Start

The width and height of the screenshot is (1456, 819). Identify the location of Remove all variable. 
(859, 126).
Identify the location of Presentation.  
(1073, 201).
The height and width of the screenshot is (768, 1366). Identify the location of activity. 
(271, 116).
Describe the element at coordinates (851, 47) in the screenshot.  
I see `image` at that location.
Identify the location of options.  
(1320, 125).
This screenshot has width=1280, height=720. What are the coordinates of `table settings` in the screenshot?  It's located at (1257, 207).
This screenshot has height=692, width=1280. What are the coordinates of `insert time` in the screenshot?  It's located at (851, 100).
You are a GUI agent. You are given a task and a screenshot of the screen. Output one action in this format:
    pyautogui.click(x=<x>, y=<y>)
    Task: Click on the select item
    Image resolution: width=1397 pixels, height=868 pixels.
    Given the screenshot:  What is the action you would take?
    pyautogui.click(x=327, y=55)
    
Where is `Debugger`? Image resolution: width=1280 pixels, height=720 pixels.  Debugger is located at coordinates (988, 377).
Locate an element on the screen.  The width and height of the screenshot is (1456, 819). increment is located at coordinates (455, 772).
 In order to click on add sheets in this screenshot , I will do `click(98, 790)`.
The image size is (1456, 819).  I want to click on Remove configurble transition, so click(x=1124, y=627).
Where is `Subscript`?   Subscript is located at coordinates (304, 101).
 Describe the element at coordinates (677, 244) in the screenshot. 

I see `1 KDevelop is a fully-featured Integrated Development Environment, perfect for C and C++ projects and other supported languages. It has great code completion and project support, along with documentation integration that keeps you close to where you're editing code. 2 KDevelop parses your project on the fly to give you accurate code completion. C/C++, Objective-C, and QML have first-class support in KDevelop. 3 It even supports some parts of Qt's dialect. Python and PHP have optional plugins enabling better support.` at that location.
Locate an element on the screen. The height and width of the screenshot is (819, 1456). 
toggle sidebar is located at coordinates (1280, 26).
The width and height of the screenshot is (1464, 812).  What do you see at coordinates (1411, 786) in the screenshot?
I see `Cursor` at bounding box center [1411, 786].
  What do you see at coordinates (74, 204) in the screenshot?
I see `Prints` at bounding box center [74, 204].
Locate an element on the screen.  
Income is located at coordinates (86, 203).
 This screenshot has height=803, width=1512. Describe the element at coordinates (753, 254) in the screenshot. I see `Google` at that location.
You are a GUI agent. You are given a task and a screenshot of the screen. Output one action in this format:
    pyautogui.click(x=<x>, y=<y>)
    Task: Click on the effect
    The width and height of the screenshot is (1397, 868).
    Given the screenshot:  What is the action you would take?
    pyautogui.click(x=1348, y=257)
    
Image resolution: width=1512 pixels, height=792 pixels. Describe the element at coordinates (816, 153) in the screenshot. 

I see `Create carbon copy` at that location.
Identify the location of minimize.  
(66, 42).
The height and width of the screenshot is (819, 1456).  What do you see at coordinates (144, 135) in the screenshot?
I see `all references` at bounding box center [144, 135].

End

• [EXERCISE PROMPT]:
Replace every occurrence of "Identify the location of" with "Find the position of" in all the entries above, and keep everything else the same.

• [CORRECT RESPONSE]:
The width and height of the screenshot is (1456, 819). Find the position of Remove all variable. 
(859, 126).
Find the position of Presentation.  
(1073, 201).
The height and width of the screenshot is (768, 1366). Find the position of activity. 
(271, 116).
Describe the element at coordinates (851, 47) in the screenshot.  
I see `image` at that location.
Find the position of options.  
(1320, 125).
This screenshot has width=1280, height=720. What are the coordinates of `table settings` in the screenshot?  It's located at (1257, 207).
This screenshot has height=692, width=1280. What are the coordinates of `insert time` in the screenshot?  It's located at (851, 100).
You are a GUI agent. You are given a task and a screenshot of the screen. Output one action in this format:
    pyautogui.click(x=<x>, y=<y>)
    Task: Click on the select item
    Image resolution: width=1397 pixels, height=868 pixels.
    Given the screenshot:  What is the action you would take?
    pyautogui.click(x=327, y=55)
    
Where is `Debugger`? Image resolution: width=1280 pixels, height=720 pixels.  Debugger is located at coordinates (988, 377).
Locate an element on the screen.  The width and height of the screenshot is (1456, 819). increment is located at coordinates (455, 772).
 In order to click on add sheets in this screenshot , I will do `click(98, 790)`.
The image size is (1456, 819).  I want to click on Remove configurble transition, so click(x=1124, y=627).
Where is `Subscript`?   Subscript is located at coordinates (304, 101).
 Describe the element at coordinates (677, 244) in the screenshot. 

I see `1 KDevelop is a fully-featured Integrated Development Environment, perfect for C and C++ projects and other supported languages. It has great code completion and project support, along with documentation integration that keeps you close to where you're editing code. 2 KDevelop parses your project on the fly to give you accurate code completion. C/C++, Objective-C, and QML have first-class support in KDevelop. 3 It even supports some parts of Qt's dialect. Python and PHP have optional plugins enabling better support.` at that location.
Locate an element on the screen. The height and width of the screenshot is (819, 1456). 
toggle sidebar is located at coordinates (1280, 26).
The width and height of the screenshot is (1464, 812).  What do you see at coordinates (1411, 786) in the screenshot?
I see `Cursor` at bounding box center [1411, 786].
  What do you see at coordinates (74, 204) in the screenshot?
I see `Prints` at bounding box center [74, 204].
Locate an element on the screen.  
Income is located at coordinates (86, 203).
 This screenshot has height=803, width=1512. Describe the element at coordinates (753, 254) in the screenshot. I see `Google` at that location.
You are a GUI agent. You are given a task and a screenshot of the screen. Output one action in this format:
    pyautogui.click(x=<x>, y=<y>)
    Task: Click on the effect
    The width and height of the screenshot is (1397, 868).
    Given the screenshot:  What is the action you would take?
    pyautogui.click(x=1348, y=257)
    
Image resolution: width=1512 pixels, height=792 pixels. Describe the element at coordinates (816, 153) in the screenshot. 

I see `Create carbon copy` at that location.
Find the position of minimize.  
(66, 42).
The height and width of the screenshot is (819, 1456).  What do you see at coordinates (144, 135) in the screenshot?
I see `all references` at bounding box center [144, 135].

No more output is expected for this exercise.